The research agenda focuses on understanding the nature and implications of future energy and economy transitions, and analyzing strategies to protect the local, regional and global atmosphere, human health and the environment while safeguarding a decent life for all.
The provision of adequate energy and environmental services is a precondition for socioeconomic development and human well-being. Yet, present energy systems face several major challenges, which need to be addressed urgently and simultaneously. These range from the lack of access to modern energy services and infrastructure in less advanced regions of the world to environmental problems of climate change and air pollution as well as concerns with respect to security and resilience of present systems. The systematic assessment of the economic and environmental synergies between air pollution control and mitigation of global warming could point the way towards effective and viable approaches for attaining sustainability objectives and maintaining economic prosperity.
Taking a system’s perspective, the ECE Program has pioneered the application of new methodologies in the areas of integrated assessment, spatial and behavioral heterogeneity, multi-criteria analysis, technology assessments, emissions impacts over atmospheric interaction, health, and the natural environment, exploring uncertainty and risk analysis. These methodologies are used in systematic and holistic policy-scenario studies to assess the costs and benefits of future energy and societal transformations.
ECE's research activities combine solution-oriented and policy-relevant research with exploratory and empirical analysis.
The ECE Program is comprised of five Research Groups:
- Integrated Assessment and Climate Change (IACC)
- Integrated Climate Impacts (ICI)
- Pollution Management (PM)
- Sustainable Service Systems (S3)
- Transformative Institutional and Social Solutions (TISS)
The main areas of research include:
- Integrated assessment, energy transformation pathways, and transition to a net-zero emissions society (IACC)
- The interactions and environmental impacts of pollution across different media (air, water, soil) under changing economic systems (PM)
- Assessment of sources of non-CO2 greenhouse gases and their mitigation opportunities in the near and long-term (PM)
- Approaches to address nutrient and material cycling (PM)
- Energy Access, poverty, energy demand transitions and decent living (TISS, S3)
- The Political economy of energy transitions including energy security analysis and how energy technologies grow and contract (IACC, TISS, S3)
- Integrated assessment of the water-energy-land nexus and climate impacts on the energy system (IACC)
- Physical climate impacts and risks in a scenario context (ICI)
YSSP applications should be related to at least one of these fields.

**Information supplied:**
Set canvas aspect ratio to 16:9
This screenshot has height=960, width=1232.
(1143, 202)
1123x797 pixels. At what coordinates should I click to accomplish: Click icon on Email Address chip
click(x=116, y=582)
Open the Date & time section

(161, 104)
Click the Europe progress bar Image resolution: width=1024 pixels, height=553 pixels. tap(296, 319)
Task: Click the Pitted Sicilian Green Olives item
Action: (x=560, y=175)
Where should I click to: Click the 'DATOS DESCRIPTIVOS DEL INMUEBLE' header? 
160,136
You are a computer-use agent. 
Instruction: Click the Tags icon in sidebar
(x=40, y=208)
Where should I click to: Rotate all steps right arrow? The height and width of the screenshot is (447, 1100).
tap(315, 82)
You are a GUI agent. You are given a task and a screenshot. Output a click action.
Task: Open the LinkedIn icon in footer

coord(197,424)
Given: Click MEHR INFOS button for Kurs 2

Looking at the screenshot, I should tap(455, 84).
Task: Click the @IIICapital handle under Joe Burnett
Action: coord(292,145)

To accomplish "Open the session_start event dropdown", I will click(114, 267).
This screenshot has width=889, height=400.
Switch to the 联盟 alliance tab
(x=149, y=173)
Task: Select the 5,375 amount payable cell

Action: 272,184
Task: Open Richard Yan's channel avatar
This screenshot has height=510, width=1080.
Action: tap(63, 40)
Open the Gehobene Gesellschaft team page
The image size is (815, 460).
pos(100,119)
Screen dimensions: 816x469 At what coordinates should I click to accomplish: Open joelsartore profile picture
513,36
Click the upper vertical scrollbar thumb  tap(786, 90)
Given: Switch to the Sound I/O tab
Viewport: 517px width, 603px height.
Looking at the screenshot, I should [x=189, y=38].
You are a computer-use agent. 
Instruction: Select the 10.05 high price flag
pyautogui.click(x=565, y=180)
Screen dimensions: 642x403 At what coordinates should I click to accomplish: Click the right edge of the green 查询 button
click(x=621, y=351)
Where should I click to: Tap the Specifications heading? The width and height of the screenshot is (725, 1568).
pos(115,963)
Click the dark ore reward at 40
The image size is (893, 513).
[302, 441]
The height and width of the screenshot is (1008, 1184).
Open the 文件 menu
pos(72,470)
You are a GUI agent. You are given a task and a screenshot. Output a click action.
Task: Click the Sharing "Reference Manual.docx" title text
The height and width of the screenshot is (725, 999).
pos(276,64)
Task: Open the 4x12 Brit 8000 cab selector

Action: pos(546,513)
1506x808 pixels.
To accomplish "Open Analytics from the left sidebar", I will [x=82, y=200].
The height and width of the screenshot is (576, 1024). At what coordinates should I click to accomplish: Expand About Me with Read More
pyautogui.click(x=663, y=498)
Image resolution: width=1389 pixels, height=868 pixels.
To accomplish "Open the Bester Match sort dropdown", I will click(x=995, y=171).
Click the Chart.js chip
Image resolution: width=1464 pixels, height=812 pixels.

**Problem:** List every research group named in the ECE Program description above.

**Reply:**
- Integrated Assessment and Climate Change (IACC)
- Integrated Climate Impacts (ICI)
- Pollution Management (PM)
- Sustainable Service Systems (S3)
- Transformative Institutional and Social Solutions (TISS)